== DATA PROVIDED

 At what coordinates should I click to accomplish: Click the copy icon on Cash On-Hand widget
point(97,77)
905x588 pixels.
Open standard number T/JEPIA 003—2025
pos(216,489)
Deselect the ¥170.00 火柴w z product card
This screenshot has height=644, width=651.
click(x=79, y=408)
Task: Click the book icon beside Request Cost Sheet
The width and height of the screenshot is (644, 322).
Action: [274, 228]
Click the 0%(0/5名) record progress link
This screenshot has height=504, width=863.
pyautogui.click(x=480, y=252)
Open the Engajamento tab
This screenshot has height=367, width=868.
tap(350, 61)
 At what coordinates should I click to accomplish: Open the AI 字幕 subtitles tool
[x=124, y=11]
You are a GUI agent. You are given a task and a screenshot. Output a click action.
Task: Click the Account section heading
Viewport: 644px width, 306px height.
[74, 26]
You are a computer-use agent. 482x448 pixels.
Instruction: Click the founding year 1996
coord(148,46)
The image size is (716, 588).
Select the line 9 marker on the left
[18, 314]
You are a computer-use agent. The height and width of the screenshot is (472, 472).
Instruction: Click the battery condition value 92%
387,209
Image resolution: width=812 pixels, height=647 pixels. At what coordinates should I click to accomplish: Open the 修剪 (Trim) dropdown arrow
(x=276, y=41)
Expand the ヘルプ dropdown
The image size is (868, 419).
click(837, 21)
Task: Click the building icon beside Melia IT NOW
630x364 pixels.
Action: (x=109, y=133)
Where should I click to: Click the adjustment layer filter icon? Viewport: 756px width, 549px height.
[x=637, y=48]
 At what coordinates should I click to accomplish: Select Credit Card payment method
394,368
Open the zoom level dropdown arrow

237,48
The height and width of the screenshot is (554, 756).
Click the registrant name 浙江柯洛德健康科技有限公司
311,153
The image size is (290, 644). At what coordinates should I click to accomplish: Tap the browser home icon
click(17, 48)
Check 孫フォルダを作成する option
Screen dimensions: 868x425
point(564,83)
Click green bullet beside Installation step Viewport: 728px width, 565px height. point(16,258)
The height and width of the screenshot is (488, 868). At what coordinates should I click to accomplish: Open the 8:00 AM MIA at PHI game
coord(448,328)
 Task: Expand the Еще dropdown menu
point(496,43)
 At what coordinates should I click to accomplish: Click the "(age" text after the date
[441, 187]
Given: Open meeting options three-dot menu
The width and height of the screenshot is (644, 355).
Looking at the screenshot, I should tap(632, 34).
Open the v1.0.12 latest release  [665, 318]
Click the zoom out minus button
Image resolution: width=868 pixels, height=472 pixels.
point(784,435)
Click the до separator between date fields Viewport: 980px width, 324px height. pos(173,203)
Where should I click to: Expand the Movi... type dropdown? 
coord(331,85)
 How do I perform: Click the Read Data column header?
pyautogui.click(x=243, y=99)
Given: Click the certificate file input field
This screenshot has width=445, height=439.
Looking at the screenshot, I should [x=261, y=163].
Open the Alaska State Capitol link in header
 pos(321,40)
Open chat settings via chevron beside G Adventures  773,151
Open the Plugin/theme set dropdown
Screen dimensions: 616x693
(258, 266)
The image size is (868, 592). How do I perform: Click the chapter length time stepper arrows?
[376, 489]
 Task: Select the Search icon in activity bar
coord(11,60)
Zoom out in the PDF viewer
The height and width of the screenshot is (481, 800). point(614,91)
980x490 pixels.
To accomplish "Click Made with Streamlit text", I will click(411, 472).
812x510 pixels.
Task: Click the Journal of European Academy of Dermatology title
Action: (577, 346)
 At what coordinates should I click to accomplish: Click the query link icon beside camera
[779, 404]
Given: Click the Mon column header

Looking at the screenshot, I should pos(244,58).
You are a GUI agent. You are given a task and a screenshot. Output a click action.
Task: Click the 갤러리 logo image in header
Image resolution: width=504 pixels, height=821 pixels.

====

All records are to be printed again, exactly and completely.

 At what coordinates should I click to accomplish: Click the copy icon on Cash On-Hand widget
point(97,77)
905x588 pixels.
Open standard number T/JEPIA 003—2025
pos(216,489)
Deselect the ¥170.00 火柴w z product card
This screenshot has height=644, width=651.
click(x=79, y=408)
Task: Click the book icon beside Request Cost Sheet
The width and height of the screenshot is (644, 322).
Action: [274, 228]
Click the 0%(0/5名) record progress link
This screenshot has height=504, width=863.
pyautogui.click(x=480, y=252)
Open the Engajamento tab
This screenshot has height=367, width=868.
tap(350, 61)
 At what coordinates should I click to accomplish: Open the AI 字幕 subtitles tool
[x=124, y=11]
You are a GUI agent. You are given a task and a screenshot. Output a click action.
Task: Click the Account section heading
Viewport: 644px width, 306px height.
[74, 26]
You are a computer-use agent. 482x448 pixels.
Instruction: Click the founding year 1996
coord(148,46)
The image size is (716, 588).
Select the line 9 marker on the left
[18, 314]
You are a computer-use agent. The height and width of the screenshot is (472, 472).
Instruction: Click the battery condition value 92%
387,209
Image resolution: width=812 pixels, height=647 pixels. At what coordinates should I click to accomplish: Open the 修剪 (Trim) dropdown arrow
(x=276, y=41)
Expand the ヘルプ dropdown
The image size is (868, 419).
click(837, 21)
Task: Click the building icon beside Melia IT NOW
630x364 pixels.
Action: (x=109, y=133)
Where should I click to: Click the adjustment layer filter icon? Viewport: 756px width, 549px height.
[x=637, y=48]
 At what coordinates should I click to accomplish: Select Credit Card payment method
394,368
Open the zoom level dropdown arrow

237,48
The height and width of the screenshot is (554, 756).
Click the registrant name 浙江柯洛德健康科技有限公司
311,153
The image size is (290, 644). At what coordinates should I click to accomplish: Tap the browser home icon
click(17, 48)
Check 孫フォルダを作成する option
Screen dimensions: 868x425
point(564,83)
Click green bullet beside Installation step Viewport: 728px width, 565px height. point(16,258)
The height and width of the screenshot is (488, 868). At what coordinates should I click to accomplish: Open the 8:00 AM MIA at PHI game
coord(448,328)
 Task: Expand the Еще dropdown menu
point(496,43)
 At what coordinates should I click to accomplish: Click the "(age" text after the date
[441, 187]
Given: Open meeting options three-dot menu
The width and height of the screenshot is (644, 355).
Looking at the screenshot, I should tap(632, 34).
Open the v1.0.12 latest release  [665, 318]
Click the zoom out minus button
Image resolution: width=868 pixels, height=472 pixels.
point(784,435)
Click the до separator between date fields Viewport: 980px width, 324px height. pos(173,203)
Where should I click to: Expand the Movi... type dropdown? 
coord(331,85)
 How do I perform: Click the Read Data column header?
pyautogui.click(x=243, y=99)
Given: Click the certificate file input field
This screenshot has width=445, height=439.
Looking at the screenshot, I should [x=261, y=163].
Open the Alaska State Capitol link in header
 pos(321,40)
Open chat settings via chevron beside G Adventures  773,151
Open the Plugin/theme set dropdown
Screen dimensions: 616x693
(258, 266)
The image size is (868, 592). How do I perform: Click the chapter length time stepper arrows?
[376, 489]
 Task: Select the Search icon in activity bar
coord(11,60)
Zoom out in the PDF viewer
The height and width of the screenshot is (481, 800). point(614,91)
980x490 pixels.
To accomplish "Click Made with Streamlit text", I will click(411, 472).
812x510 pixels.
Task: Click the Journal of European Academy of Dermatology title
Action: (577, 346)
 At what coordinates should I click to accomplish: Click the query link icon beside camera
[779, 404]
Given: Click the Mon column header

Looking at the screenshot, I should pos(244,58).
You are a GUI agent. You are given a task and a screenshot. Output a click action.
Task: Click the 갤러리 logo image in header
Image resolution: width=504 pixels, height=821 pixels.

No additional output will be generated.